#### Work item
Only the lines from the one containing "Toggle the adapt_better checkbox" through the end of the data are wanted, reproduced exactly and without pictures.

Data entries
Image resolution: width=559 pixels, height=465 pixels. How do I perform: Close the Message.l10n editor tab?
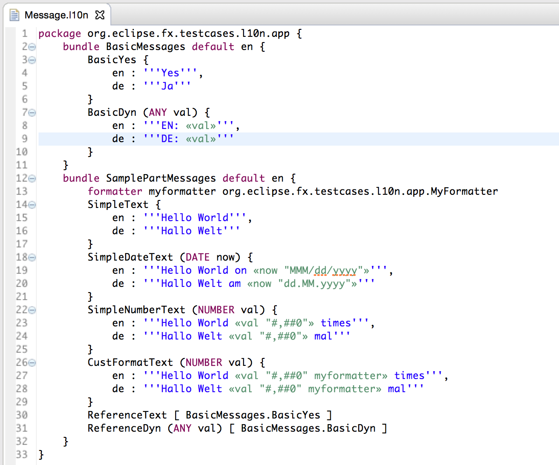click(100, 15)
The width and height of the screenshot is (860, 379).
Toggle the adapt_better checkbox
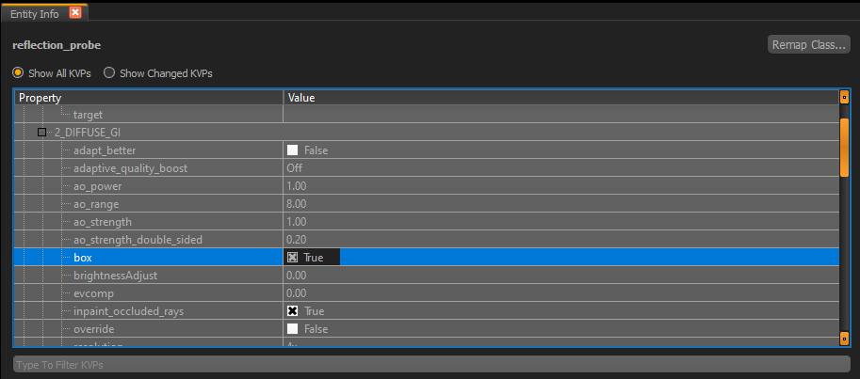pyautogui.click(x=292, y=150)
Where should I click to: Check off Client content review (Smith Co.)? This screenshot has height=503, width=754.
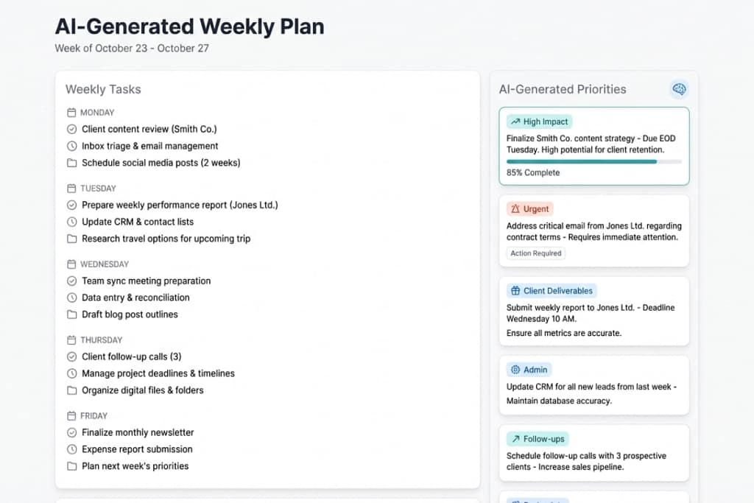71,129
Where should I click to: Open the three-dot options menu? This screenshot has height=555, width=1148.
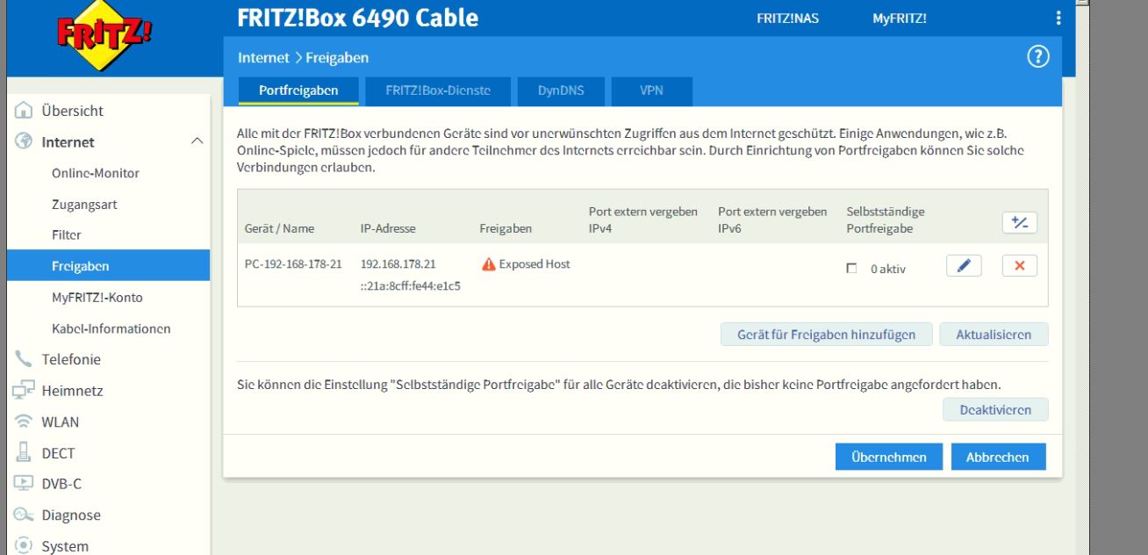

#### Exercise answer
Toggle the adapt_better checkbox
pyautogui.click(x=292, y=150)
Where should I click to: Check off Client content review (Smith Co.)? This screenshot has height=503, width=754.
71,129
Where should I click to: Open the three-dot options menu? This screenshot has height=555, width=1148.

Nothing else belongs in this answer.